Assignment: Copy out each line below containing "Enable".

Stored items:
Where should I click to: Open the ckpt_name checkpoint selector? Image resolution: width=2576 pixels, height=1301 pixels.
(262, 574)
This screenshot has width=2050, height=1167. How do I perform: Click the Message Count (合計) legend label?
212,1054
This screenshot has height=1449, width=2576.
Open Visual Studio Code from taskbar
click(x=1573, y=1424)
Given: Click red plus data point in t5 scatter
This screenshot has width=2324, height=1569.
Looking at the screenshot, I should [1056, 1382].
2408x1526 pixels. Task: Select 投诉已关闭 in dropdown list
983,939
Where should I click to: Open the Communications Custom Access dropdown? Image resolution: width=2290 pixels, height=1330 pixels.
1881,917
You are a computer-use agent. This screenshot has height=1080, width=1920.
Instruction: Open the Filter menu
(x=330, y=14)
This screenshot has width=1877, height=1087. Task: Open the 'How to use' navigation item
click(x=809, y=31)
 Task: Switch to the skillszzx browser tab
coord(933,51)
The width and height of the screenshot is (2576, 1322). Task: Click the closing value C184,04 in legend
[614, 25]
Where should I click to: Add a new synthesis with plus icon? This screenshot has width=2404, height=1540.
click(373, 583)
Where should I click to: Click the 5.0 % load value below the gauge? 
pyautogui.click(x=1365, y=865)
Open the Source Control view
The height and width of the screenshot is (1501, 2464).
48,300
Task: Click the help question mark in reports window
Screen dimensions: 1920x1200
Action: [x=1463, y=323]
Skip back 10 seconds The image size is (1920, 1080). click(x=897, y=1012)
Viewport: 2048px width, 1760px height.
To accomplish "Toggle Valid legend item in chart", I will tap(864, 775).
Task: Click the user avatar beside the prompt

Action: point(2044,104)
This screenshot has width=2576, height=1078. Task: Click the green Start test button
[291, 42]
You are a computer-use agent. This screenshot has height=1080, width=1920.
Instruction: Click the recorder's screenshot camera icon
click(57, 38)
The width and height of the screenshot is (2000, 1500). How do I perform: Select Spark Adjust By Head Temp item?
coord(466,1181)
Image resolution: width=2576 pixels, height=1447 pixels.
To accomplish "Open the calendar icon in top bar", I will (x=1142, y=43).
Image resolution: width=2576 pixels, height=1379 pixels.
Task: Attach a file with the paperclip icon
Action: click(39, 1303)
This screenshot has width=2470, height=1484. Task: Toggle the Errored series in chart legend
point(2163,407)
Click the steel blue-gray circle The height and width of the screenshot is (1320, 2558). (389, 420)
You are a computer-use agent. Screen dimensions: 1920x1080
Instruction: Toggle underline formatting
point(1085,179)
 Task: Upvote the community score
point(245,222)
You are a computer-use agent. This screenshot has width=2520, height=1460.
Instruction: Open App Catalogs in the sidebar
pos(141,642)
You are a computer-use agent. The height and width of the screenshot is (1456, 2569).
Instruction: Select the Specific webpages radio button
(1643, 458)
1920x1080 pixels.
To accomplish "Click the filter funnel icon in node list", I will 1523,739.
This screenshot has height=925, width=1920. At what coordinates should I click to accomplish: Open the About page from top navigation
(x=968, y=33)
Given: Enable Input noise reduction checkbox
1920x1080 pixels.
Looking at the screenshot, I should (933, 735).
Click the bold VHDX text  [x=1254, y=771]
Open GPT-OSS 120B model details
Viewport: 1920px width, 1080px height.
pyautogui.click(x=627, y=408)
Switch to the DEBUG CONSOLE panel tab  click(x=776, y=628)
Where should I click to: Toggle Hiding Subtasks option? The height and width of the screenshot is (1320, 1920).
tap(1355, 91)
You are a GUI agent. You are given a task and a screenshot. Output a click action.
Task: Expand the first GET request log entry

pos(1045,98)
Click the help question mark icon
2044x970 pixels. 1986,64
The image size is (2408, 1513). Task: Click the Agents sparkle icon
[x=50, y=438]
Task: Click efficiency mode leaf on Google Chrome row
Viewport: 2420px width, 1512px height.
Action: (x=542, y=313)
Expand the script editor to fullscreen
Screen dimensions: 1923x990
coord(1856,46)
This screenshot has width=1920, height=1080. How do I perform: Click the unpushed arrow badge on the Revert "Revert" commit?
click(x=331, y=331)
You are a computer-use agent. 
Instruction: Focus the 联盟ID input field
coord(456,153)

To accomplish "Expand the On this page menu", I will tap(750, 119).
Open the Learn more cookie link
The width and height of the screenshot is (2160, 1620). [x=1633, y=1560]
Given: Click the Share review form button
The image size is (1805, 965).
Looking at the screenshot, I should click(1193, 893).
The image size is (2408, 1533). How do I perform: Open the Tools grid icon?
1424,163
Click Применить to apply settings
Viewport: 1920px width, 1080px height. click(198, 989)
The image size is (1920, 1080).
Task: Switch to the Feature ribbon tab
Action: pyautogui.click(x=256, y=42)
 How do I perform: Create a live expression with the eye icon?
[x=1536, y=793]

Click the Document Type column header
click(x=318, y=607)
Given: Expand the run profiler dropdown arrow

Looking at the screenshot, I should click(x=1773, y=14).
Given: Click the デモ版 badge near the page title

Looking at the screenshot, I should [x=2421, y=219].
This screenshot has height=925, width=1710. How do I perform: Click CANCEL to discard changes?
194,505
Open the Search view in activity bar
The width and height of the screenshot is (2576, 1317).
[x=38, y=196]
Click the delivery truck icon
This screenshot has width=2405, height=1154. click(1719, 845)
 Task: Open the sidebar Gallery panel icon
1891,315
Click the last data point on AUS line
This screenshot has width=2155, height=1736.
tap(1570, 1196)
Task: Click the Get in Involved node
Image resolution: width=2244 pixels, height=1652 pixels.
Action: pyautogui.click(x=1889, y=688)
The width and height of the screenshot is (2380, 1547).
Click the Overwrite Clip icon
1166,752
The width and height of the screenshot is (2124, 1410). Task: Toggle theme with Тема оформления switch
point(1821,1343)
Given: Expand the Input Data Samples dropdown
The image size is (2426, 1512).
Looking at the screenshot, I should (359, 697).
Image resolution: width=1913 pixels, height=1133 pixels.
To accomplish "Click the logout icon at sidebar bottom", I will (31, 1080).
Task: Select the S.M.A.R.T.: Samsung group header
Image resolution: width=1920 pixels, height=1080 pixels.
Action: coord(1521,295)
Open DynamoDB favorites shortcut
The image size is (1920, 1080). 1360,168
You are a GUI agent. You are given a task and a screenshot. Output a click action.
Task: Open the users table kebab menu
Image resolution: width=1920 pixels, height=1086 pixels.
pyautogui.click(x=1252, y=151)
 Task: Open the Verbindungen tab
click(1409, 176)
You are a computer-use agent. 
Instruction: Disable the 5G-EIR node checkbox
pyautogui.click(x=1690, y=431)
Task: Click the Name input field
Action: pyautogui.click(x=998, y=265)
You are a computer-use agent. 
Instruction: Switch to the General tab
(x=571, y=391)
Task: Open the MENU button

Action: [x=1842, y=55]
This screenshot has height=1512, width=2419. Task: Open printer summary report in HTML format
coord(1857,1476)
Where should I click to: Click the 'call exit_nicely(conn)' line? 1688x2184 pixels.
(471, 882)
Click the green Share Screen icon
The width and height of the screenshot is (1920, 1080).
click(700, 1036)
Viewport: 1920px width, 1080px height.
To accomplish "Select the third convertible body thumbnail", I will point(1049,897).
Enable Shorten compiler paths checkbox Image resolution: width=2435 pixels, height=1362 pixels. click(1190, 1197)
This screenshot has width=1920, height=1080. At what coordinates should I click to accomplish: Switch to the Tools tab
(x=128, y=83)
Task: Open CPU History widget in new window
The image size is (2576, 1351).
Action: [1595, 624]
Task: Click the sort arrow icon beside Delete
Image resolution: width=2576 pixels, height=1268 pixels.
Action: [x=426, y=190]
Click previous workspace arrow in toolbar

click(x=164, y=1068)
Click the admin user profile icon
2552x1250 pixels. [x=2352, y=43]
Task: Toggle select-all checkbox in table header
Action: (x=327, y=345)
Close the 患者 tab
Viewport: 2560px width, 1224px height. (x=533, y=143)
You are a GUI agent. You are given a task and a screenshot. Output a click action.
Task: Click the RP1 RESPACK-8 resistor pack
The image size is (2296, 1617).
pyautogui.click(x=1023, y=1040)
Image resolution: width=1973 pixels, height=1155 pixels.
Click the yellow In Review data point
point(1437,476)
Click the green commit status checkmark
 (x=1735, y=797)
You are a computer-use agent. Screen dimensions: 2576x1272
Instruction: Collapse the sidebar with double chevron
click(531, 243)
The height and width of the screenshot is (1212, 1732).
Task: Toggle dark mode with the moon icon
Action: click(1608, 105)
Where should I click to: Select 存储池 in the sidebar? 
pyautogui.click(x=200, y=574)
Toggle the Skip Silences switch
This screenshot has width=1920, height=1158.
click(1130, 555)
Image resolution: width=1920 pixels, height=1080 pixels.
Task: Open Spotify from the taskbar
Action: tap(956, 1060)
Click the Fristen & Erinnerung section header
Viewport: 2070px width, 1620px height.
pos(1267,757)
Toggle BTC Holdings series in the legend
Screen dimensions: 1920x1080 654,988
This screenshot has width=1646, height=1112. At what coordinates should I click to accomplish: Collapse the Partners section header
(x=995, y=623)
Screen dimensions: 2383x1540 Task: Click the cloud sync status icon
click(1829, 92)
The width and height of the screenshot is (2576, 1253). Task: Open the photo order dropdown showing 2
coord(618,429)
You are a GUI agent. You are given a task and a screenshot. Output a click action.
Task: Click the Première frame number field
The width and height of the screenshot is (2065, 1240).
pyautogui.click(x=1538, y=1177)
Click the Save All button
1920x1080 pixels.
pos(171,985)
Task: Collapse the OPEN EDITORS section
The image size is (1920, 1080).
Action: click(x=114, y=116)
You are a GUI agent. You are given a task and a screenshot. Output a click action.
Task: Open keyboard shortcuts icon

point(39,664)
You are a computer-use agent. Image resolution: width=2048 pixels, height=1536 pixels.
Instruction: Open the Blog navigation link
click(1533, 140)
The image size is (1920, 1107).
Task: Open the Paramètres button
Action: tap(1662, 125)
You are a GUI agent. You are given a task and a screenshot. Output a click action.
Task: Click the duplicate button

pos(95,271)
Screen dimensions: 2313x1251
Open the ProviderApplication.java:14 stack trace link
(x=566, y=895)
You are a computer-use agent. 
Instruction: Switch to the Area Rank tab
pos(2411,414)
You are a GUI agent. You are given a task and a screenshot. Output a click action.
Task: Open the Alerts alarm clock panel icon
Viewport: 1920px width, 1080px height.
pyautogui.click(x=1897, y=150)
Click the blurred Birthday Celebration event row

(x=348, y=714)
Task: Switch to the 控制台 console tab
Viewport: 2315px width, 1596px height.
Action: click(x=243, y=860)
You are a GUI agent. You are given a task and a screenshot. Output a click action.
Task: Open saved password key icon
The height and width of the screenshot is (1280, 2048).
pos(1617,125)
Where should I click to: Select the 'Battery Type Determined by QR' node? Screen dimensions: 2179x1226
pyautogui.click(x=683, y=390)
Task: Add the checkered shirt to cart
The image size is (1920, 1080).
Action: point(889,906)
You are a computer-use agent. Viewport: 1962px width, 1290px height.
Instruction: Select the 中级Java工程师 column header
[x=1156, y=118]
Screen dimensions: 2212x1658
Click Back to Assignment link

Solution to this problem:
Given: Enable Input noise reduction checkbox
Enable Shorten compiler paths checkbox Image resolution: width=2435 pixels, height=1362 pixels. click(1190, 1197)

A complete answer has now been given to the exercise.